儒教的思考の何がまずいって、知覚の世界の中に心を閉じ込めてしまうのね。
この世界の真実は『大いなるひとつ』なのに、この世界を分離したものだと定義するから。
人を精神の牢獄に閉じ込めるようなもの。
この世界における差別思想のもとであり、それがもたらす人々の精神の混乱は『儒毒』とも言われる。

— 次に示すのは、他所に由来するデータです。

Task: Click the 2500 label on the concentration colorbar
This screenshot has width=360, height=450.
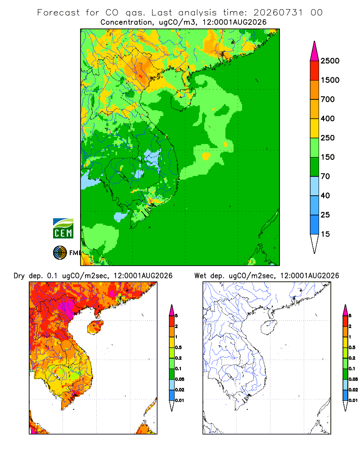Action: point(330,61)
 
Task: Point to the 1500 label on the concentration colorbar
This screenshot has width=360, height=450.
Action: point(330,80)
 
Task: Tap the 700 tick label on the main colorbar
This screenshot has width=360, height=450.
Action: point(328,99)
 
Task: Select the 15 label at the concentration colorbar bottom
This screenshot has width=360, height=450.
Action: point(325,234)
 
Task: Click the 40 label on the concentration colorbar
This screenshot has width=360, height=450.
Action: point(325,196)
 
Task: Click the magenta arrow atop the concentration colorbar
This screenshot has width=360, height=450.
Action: point(315,52)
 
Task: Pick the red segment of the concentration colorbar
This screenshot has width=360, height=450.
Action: point(315,71)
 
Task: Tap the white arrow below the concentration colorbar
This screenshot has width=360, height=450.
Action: point(315,243)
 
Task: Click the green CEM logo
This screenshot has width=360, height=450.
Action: point(63,229)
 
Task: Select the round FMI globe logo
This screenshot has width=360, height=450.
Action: point(60,253)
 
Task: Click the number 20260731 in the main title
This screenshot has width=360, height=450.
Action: point(278,13)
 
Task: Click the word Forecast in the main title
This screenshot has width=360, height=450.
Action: point(58,13)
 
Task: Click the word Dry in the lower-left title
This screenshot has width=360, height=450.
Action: point(19,276)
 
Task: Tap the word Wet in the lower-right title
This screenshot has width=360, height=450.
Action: point(200,276)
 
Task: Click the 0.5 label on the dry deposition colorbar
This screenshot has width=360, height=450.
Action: point(178,347)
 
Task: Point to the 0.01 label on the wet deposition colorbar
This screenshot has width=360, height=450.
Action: point(353,400)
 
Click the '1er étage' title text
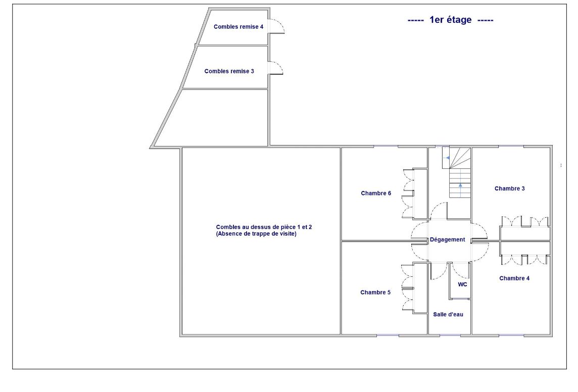tap(450, 20)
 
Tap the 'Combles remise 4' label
tap(238, 27)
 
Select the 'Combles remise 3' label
tap(229, 71)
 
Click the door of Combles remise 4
tap(276, 26)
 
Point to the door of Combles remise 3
tap(276, 68)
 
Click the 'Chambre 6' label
tap(376, 193)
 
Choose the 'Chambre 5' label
tap(375, 292)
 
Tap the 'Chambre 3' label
tap(509, 188)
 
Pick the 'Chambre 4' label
tap(514, 278)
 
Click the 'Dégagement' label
tap(448, 239)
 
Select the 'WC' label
tap(462, 284)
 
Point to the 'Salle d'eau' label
tap(448, 314)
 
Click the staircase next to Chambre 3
tap(457, 172)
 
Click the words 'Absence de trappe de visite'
tap(256, 233)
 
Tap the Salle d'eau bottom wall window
tap(450, 335)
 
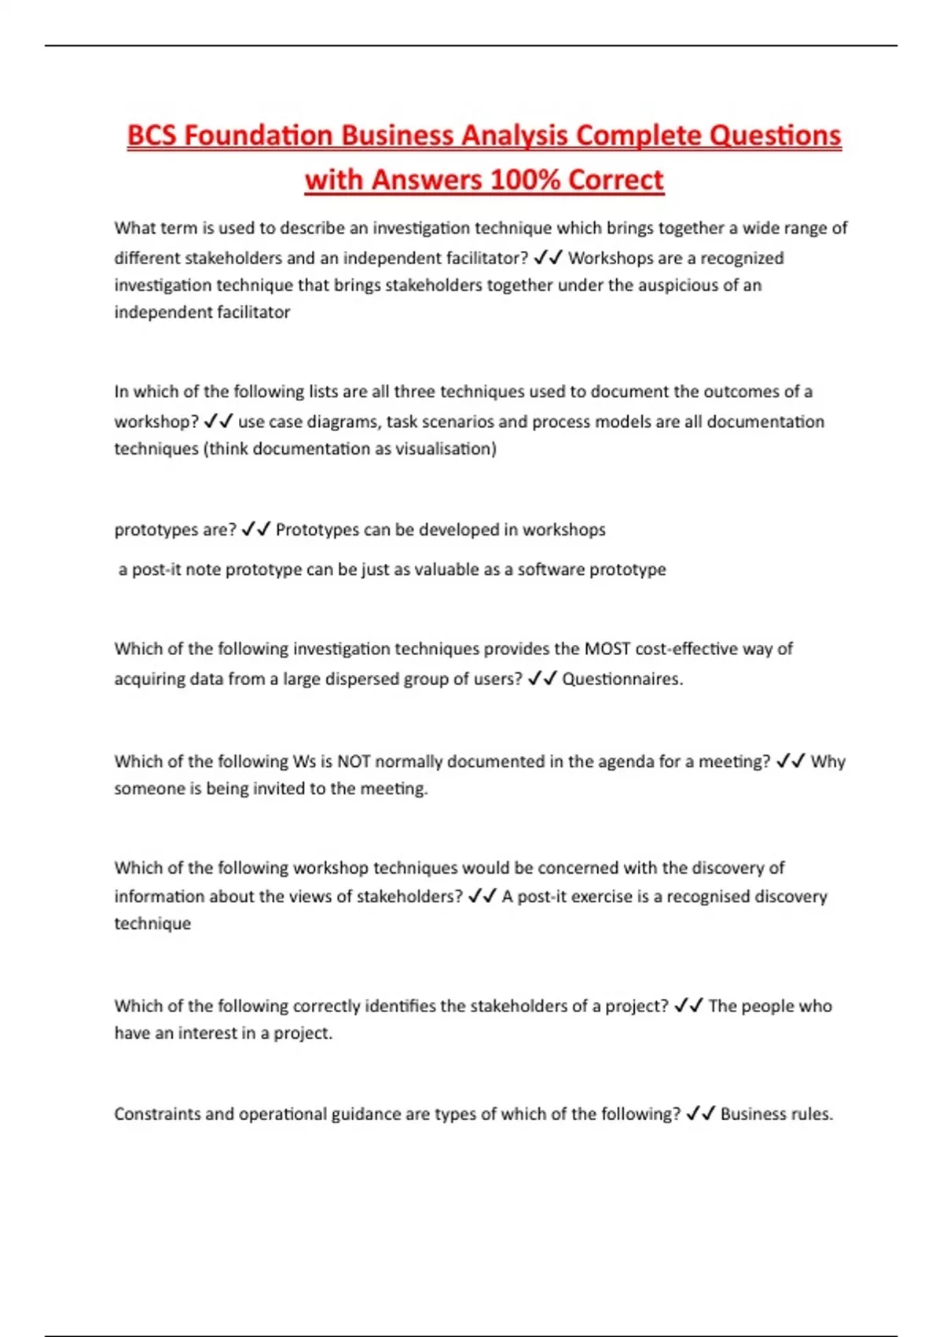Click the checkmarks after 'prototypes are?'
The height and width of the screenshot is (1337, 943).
click(256, 529)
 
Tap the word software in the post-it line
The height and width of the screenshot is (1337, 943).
click(550, 569)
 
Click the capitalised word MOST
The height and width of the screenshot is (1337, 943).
click(607, 649)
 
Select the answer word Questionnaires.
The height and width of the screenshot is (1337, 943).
click(622, 679)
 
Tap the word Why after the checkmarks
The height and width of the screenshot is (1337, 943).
click(827, 761)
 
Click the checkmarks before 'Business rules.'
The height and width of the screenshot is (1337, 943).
click(700, 1114)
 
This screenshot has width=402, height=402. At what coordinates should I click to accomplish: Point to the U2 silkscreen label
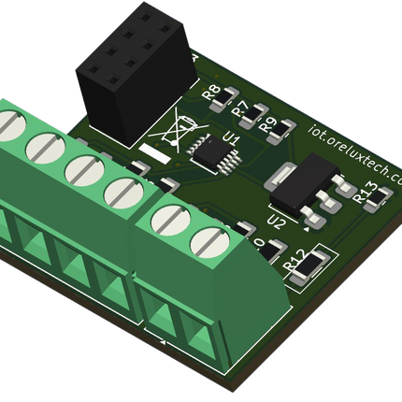pos(276,223)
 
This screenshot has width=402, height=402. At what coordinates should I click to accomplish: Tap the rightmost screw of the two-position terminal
pos(210,243)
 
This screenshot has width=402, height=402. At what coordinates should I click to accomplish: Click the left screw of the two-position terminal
pos(171,220)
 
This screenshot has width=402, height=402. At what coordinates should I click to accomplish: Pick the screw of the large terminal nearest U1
pos(122,193)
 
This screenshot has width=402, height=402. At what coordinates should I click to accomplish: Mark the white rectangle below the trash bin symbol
pos(151,151)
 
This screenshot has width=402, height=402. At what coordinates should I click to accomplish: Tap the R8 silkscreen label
pos(210,92)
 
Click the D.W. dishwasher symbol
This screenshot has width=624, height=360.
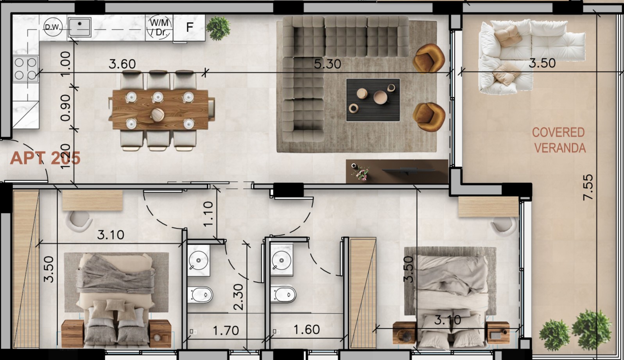pos(53,27)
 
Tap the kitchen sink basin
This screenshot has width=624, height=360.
pos(79,27)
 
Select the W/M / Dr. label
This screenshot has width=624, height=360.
pos(159,28)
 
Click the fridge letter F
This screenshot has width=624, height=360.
pos(190,27)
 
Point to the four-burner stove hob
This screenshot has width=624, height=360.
pos(25,68)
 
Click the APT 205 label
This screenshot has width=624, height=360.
pos(45,158)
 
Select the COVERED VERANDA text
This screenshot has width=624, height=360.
pos(559,140)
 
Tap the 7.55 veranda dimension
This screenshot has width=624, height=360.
pos(588,187)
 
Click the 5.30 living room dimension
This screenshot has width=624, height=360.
pos(327,64)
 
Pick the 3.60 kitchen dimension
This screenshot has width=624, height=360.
pos(122,64)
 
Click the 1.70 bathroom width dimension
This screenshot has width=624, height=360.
pos(226,331)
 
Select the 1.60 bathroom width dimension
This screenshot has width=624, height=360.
pos(306,330)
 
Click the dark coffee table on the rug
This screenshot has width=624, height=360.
pos(373,100)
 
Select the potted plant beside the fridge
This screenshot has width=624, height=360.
pos(218,28)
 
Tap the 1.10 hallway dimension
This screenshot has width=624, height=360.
pos(208,213)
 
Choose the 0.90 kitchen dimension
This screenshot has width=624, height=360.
pos(65,107)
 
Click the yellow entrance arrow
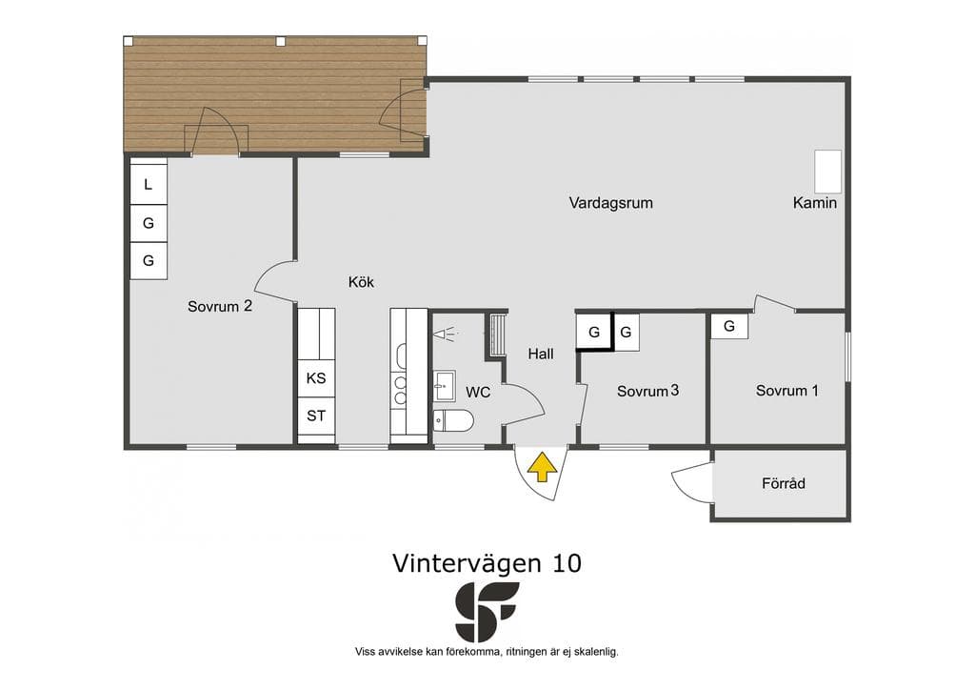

日本では朱子学として江戸時代に武士たちから一般社会に広まった。
おばあさまが、
「このみちに学問いらん」
と言ったのは有名な話よね。
この『学問』とは、
「悟りには特別の教養は必要ない」
という意味と、
「世間一般の学問だった朱子学の否定」
という意味があるの。
このことを理解していた人は少なかった。
というか大半の人は理解できないのね、今も。
だから、儒教道徳とおばあさまの教えを混ぜてしまって、しかもそれに気がつかないでいるのよ。
もうそろそろ目覚めてもいいと思う。
蛇足だけれど、
そもそも「おやさま」という呼び方も儒教的な感じが、私にはするわ。
おばあさまのもとに集まって来た人たちは、親しみを込めて
「おやさん」
と呼んでいた。
「おとうさん」「おかあさん」と親を呼ぶように。
『おやさん』
ね。
自然とそうなってたのよ。
『おやさま』
なんてね。
改まってね。
ちょっとよそよそしい感じ。
まあ、
「お父さま」「お母さま」
と呼ぶのが自然だという人もあるかもしれないから好きにすればいいけどね。
誰をどう呼ぶかなんて、それぞれのことよね。
『ここはこの世の極楽』
「ここ」とは
心のこと。
今ここにいて、
感じている、
『私たちの心』
そのなかに極楽、すなわち最高の幸せはある。
それをおばあさまーー中山みきは、教えてくれたのね。
儒教が教える「目上の人」として、おばあさまのことを感じなければならないのではないわ。
あのころ、みんなが「おやさん」と言って慕ったように。
あなたが心の中で感じればいい。
それをおばあさまも望んでいるのよ。